Questions in my mind include how things may go, if a loan was not being repaid to terms for example or how a loan may be dealt with , if you put funds towards a debt via one of these providers, for tax purposes.

A day may well come when these lending schemes are regulated and indeed, may even obtain funds from the recently established Strategic _Banking_ Corporation of _Ireland_ (_SCBI_) but for now, I'm staying well clear.

I suppose in conclusion, it's a terrible shame that we now have these potential funders in the market, but our Central Bank and legal system is letting us down, by not dealing with the obvious concerns from the outset.


----------



## Brendan Burgess (21 Nov 2014)

Hi Mr Earl

The Central Bank is not letting us down.  It only regulates what the law tells it to regulate. It can't start regulating things it is not legally entitled to regulate. 

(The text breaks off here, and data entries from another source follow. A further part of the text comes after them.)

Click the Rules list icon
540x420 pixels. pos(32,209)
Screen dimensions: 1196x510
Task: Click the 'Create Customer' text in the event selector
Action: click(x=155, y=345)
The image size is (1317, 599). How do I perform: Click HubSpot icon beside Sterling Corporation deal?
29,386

This sort of lending is very small scale and risky. It would be totally inappropriate for any government body to spend the huge amounts of money to set up a bureaucracy to regulate them. If you want to gamble your money lending to SMEs, go right ahead. But don't ask me for more taxes to regulate it.


----------



## MrEarl (21 Nov 2014)

Brendan Burgess said:


> Hi Mr Earl
> 
> The Central Bank is not letting us down.  It only regulates what the law tells it to regulate. It can't start regulating things it is not legally entitled to regulate.
> 
> This sort of lending is very small scale and risky. It would be totally inappropriate for any government body to spend the huge amounts of money to set up a bureaucracy to regulate them. If you want to gamble your money lending to SMEs, go right ahead. But don't ask me for more taxes to regulate it.




Hello Mr. Burgess,

I see it very differently.  

In my view the Central Bank (in its capacity as regulator) is there to help protect the population.  If it requires additional powers before it can act, then it should be proactively requesting these and not taking no for an answer without good explanation and all in the public domain.  If this has been happening, I have not seen it but would appreciate some evidence of same (and will eat humble pie if proven wrong !).

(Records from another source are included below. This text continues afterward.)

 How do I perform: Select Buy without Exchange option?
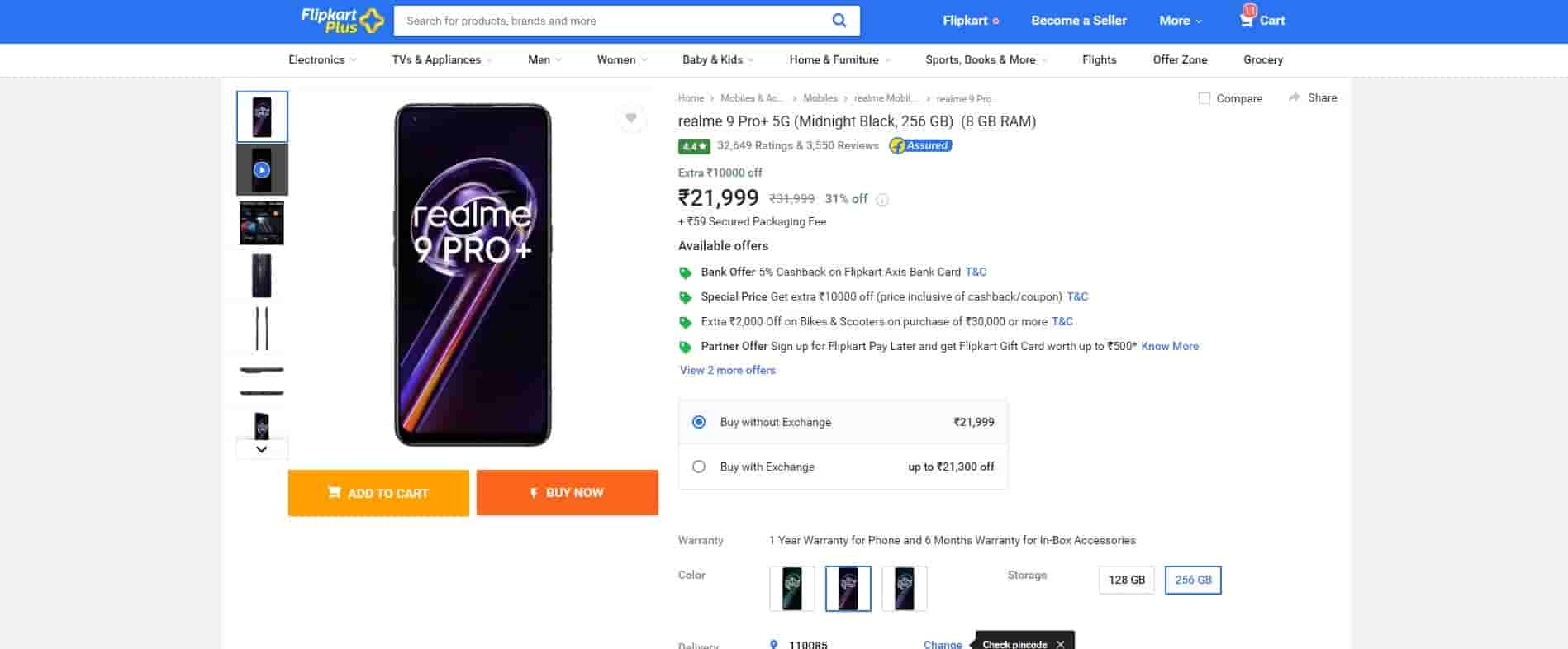pyautogui.click(x=699, y=422)
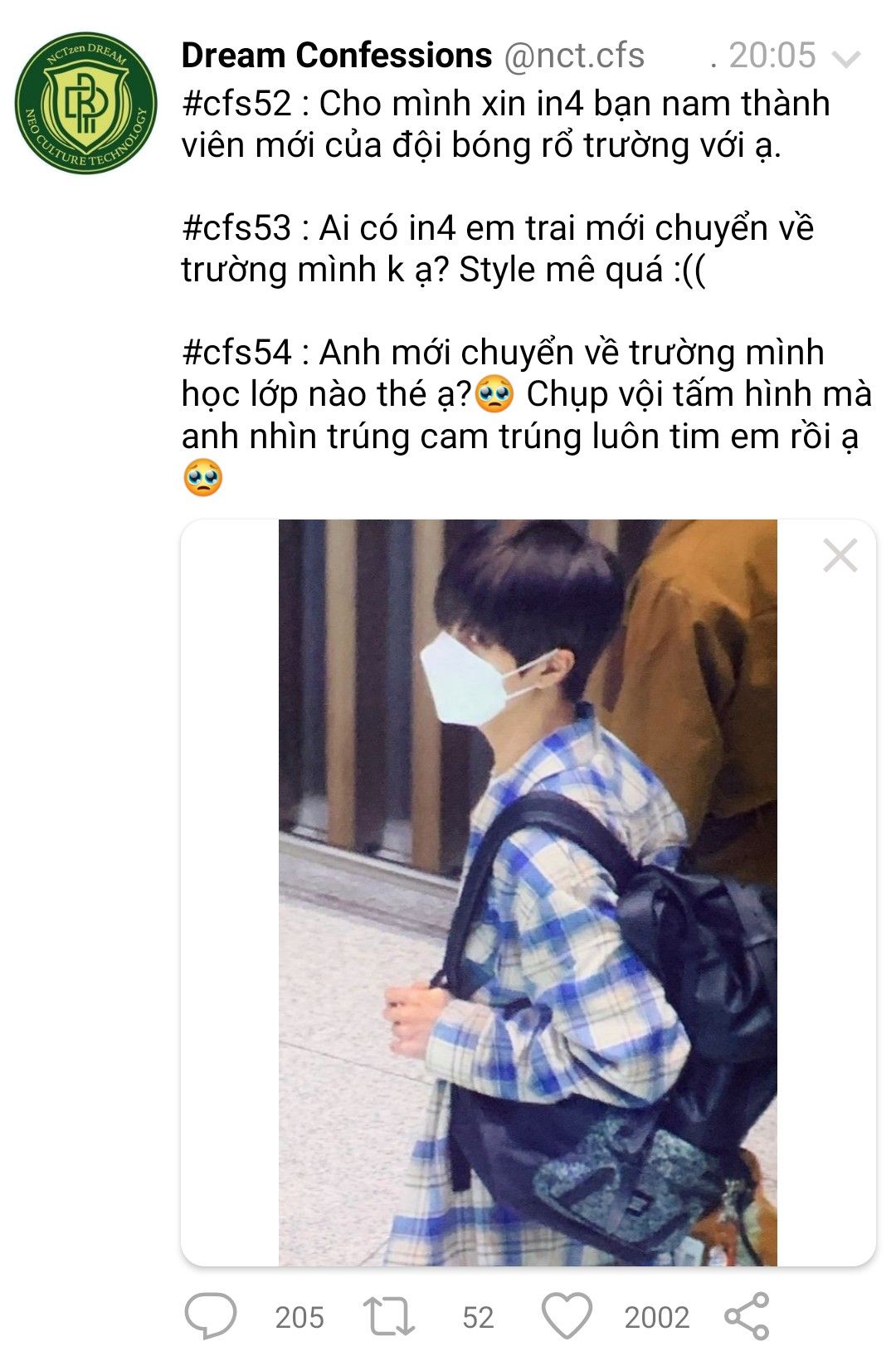The image size is (896, 1361).
Task: Open the reply speech bubble icon
Action: coord(210,1316)
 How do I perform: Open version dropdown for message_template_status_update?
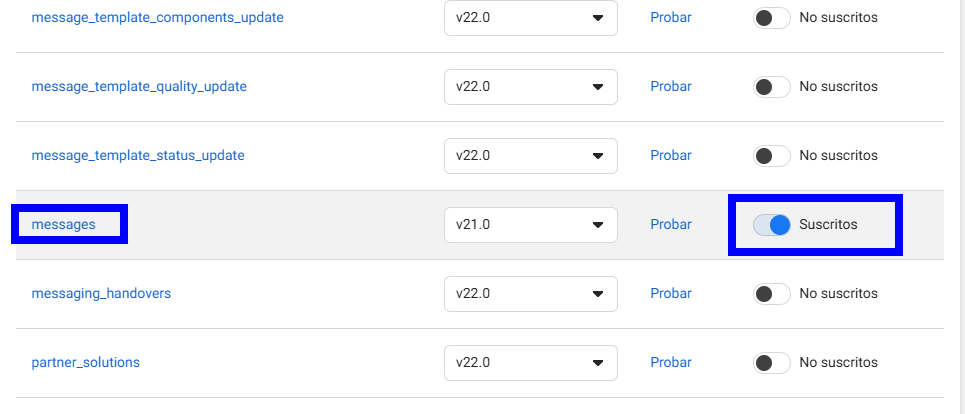pos(530,156)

Your point about having taxes spent on the regulation of such funds is not without merrit, however I would argue that it is money well spent if it prevents the (potential) risk of significant financial loss, for members of our population.  In some ways, perhaps similar to paying for an insurance policy I would never have to call upon.

We can all refer to historic issues regarding the lack of proper regulation from years past and the consequences of same.  Ideally, we should not be in a situation where either the absence of regulation or failure to regulate correctly would have a negative impact on us again.

On a final point, I would also respectfully suggest that while I think you are correct that this sort of lending is small scale... it is clearly on the increase, otherwise we would not see competitors setting up and entering the market.  Also, the question must be asked, how much money would have to be lost and how many people / businesses would have to suffer, to justify the cost of regulating the sector ?


----------



## 44brendan (21 Nov 2014)

It is true that currently there is no crowd funding scheme regulated in Ireland. However under EU law it is possible to apply for and obtain UK regulation which is specific to crowd funding. The actual concept is a very good one and in my view there are substantial market opportunities for crowd funding which to some extent can cut out the banks and operate as a direct link between investors and borrowers. The main risks are that borrowings are unsecured and you are reliant on proper appraisal methodology being applied by the crowd funding organisation. While such "investments" are of higher risk than bank/PO deposits there is a certain element of altruism and satisfaction in that your investment is being used to assist a known SME business. Risk can be minimised by diversifying your investment amongst a number of SME's. I really like the concept and hope that it succeeds and grows. It does offer an alternative to bank funding and perhaps in time will be a genuine competitor to a banking system that has consistently failed to offer a consistent professional service to investors and borrowers.


----------



## Gerry Canning (21 Nov 2014)

Mr Earl. 

I agree with Mr Burgess.
We do not need more regulation.

In regard to Central Bank (protecting us?)
It would be more than a little naiive to believe that our Central Bank would actually impose regulation/protection any better on (crowd funding) than they have done on General Banking !

I think the threads are clear , this is an unregulated gamble , and strangely that may be no bad thing .
I do believe in {buyer beware} .
I need to re-establish , can I afford to trust Central Bank.


----------